▶ [Assigned task] From the line containing "Image resolution: width=800" down to the last line of the records below, give every line again without any change.

--- The input Enclosed Below ---

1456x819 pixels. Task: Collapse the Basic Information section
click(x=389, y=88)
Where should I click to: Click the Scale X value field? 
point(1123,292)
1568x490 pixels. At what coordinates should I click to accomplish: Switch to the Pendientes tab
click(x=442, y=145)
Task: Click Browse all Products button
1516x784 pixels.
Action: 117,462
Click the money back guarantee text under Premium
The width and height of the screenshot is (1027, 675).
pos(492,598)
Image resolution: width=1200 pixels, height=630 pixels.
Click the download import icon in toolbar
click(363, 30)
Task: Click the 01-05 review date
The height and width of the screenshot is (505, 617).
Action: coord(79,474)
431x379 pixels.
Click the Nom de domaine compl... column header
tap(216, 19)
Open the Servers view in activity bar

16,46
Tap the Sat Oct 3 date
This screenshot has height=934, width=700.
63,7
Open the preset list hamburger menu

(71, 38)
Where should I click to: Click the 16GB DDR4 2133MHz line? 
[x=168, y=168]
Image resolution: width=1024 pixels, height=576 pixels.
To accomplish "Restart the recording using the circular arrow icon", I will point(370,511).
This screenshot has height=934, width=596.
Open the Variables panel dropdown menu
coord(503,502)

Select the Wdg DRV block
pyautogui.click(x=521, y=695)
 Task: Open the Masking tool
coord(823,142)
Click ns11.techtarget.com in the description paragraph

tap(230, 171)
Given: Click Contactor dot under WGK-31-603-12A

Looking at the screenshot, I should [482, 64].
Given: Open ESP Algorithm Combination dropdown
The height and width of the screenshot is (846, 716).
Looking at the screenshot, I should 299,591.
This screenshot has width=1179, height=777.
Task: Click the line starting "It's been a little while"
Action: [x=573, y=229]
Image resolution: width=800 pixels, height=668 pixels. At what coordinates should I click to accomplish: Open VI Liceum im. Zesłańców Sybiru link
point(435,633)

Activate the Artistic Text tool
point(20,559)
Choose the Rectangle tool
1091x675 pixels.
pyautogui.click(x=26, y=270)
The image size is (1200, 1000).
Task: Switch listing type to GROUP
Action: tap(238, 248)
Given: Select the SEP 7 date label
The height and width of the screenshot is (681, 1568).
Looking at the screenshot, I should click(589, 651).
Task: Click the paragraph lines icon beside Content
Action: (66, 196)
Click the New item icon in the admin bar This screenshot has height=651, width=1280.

--- End of Enclosed The input ---

▶ [Response for this exercise]
Image resolution: width=800 pixels, height=668 pixels. At what coordinates should I click to accomplish: Open VI Liceum im. Zesłańców Sybiru link
point(435,633)

Activate the Artistic Text tool
point(20,559)
Choose the Rectangle tool
1091x675 pixels.
pyautogui.click(x=26, y=270)
The image size is (1200, 1000).
Task: Switch listing type to GROUP
Action: tap(238, 248)
Given: Select the SEP 7 date label
The height and width of the screenshot is (681, 1568).
Looking at the screenshot, I should click(589, 651).
Task: Click the paragraph lines icon beside Content
Action: (66, 196)
Click the New item icon in the admin bar This screenshot has height=651, width=1280.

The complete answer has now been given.